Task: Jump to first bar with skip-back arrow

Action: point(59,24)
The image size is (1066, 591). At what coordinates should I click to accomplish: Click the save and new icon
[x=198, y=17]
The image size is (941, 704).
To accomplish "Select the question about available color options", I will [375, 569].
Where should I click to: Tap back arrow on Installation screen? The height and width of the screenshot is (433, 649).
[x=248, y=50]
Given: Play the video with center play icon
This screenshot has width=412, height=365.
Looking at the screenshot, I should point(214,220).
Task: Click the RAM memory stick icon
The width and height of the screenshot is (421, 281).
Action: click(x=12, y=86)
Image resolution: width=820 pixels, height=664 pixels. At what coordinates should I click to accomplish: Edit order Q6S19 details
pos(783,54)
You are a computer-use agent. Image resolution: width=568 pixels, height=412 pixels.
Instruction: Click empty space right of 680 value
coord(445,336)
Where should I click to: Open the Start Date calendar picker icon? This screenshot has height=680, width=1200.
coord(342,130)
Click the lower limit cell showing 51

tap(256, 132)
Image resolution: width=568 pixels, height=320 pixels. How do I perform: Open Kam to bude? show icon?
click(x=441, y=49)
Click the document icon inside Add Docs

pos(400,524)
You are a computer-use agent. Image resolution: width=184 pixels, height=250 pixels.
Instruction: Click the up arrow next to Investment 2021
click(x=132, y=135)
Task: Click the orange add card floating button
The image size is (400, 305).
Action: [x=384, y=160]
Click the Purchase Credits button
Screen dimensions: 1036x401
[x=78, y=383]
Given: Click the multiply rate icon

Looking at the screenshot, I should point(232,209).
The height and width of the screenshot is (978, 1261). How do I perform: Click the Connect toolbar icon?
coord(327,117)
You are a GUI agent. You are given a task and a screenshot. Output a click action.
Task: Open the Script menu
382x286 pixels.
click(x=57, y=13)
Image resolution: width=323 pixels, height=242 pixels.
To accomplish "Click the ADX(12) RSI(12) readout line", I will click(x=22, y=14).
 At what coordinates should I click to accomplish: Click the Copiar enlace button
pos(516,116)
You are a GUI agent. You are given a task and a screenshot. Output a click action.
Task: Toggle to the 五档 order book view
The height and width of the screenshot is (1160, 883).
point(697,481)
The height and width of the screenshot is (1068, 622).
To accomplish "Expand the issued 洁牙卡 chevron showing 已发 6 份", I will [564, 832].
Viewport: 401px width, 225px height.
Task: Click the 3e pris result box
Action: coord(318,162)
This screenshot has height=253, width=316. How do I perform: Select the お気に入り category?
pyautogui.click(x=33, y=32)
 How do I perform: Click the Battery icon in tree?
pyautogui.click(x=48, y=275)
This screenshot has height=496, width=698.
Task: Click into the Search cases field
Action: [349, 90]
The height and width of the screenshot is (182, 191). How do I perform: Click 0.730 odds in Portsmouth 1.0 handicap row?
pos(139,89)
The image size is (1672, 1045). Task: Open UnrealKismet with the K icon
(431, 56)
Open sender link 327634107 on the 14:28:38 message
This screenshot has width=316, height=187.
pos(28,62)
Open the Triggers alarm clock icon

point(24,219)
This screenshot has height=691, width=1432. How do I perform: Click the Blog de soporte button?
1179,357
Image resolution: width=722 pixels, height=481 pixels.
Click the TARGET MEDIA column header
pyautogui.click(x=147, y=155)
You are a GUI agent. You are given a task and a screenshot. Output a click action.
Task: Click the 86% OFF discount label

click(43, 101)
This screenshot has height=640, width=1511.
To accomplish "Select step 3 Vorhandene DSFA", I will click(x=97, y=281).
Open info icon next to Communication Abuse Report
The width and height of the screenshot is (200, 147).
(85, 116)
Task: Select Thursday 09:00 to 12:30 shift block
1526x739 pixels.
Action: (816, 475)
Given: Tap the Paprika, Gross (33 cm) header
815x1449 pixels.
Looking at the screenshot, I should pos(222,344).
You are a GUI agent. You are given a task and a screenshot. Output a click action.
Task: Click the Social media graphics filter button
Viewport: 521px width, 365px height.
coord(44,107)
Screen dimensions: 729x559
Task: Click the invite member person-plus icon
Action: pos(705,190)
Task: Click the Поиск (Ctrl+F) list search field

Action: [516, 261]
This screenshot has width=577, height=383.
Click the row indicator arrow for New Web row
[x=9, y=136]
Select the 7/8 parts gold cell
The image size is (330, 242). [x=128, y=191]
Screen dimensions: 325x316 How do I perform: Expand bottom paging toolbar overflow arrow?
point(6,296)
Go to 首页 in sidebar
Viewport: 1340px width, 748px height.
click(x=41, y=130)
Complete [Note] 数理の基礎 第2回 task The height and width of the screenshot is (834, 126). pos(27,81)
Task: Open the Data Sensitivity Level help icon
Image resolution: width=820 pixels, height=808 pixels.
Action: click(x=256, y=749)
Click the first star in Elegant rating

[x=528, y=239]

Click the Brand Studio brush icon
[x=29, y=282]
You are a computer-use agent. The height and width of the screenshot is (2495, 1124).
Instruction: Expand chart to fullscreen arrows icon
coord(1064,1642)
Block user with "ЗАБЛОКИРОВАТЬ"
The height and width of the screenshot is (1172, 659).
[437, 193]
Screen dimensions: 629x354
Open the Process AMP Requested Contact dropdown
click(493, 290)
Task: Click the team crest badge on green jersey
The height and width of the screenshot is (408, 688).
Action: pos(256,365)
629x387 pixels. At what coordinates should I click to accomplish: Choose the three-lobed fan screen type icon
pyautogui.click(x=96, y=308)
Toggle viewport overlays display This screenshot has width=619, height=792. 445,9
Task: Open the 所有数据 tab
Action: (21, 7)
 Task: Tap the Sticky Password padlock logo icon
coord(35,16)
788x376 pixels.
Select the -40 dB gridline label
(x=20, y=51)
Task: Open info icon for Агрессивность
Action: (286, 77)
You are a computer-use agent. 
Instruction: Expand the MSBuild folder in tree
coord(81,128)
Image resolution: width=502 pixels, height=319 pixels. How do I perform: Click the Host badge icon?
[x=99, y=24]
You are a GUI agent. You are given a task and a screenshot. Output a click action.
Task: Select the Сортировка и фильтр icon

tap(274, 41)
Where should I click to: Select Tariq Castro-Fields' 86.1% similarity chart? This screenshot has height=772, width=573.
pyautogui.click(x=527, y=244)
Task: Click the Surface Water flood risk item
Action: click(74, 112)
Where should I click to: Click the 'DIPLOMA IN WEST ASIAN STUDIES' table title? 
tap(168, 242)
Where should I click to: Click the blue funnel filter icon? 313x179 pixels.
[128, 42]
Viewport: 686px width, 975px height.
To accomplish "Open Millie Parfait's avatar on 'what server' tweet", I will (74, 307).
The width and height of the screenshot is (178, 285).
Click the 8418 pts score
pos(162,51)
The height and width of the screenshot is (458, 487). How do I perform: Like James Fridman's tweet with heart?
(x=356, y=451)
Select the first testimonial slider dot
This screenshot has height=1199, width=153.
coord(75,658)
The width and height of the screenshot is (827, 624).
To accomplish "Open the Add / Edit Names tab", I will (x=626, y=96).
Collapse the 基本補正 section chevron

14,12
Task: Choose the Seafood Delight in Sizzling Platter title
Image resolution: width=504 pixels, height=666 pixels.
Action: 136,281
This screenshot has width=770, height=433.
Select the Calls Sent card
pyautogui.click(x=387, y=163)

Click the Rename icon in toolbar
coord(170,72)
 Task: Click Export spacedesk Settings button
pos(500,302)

------------------------------------

What to do =>
Using the material above, transcribe exactly the lines from the line with "This screenshot has height=691, width=1432." to the line with "You are a computer-use agent. The"; both count, and nothing else goes in.

Answer for the task =>
This screenshot has height=691, width=1432. How do I perform: Click the Blog de soporte button?
1179,357
Image resolution: width=722 pixels, height=481 pixels.
Click the TARGET MEDIA column header
pyautogui.click(x=147, y=155)
You are a GUI agent. You are given a task and a screenshot. Output a click action.
Task: Click the 86% OFF discount label

click(43, 101)
This screenshot has height=640, width=1511.
To accomplish "Select step 3 Vorhandene DSFA", I will click(x=97, y=281).
Open info icon next to Communication Abuse Report
The width and height of the screenshot is (200, 147).
(85, 116)
Task: Select Thursday 09:00 to 12:30 shift block
1526x739 pixels.
Action: (816, 475)
Given: Tap the Paprika, Gross (33 cm) header
815x1449 pixels.
Looking at the screenshot, I should pos(222,344).
You are a GUI agent. You are given a task and a screenshot. Output a click action.
Task: Click the Social media graphics filter button
Viewport: 521px width, 365px height.
coord(44,107)
Screen dimensions: 729x559
Task: Click the invite member person-plus icon
Action: pos(705,190)
Task: Click the Поиск (Ctrl+F) list search field

Action: [516, 261]
This screenshot has width=577, height=383.
Click the row indicator arrow for New Web row
[x=9, y=136]
Select the 7/8 parts gold cell
The image size is (330, 242). [x=128, y=191]
Screen dimensions: 325x316 How do I perform: Expand bottom paging toolbar overflow arrow?
point(6,296)
Go to 首页 in sidebar
Viewport: 1340px width, 748px height.
click(x=41, y=130)
Complete [Note] 数理の基礎 第2回 task The height and width of the screenshot is (834, 126). pos(27,81)
Task: Open the Data Sensitivity Level help icon
Image resolution: width=820 pixels, height=808 pixels.
Action: click(x=256, y=749)
Click the first star in Elegant rating

[x=528, y=239]

Click the Brand Studio brush icon
[x=29, y=282]
You are a computer-use agent. The height and width of the screenshot is (2495, 1124).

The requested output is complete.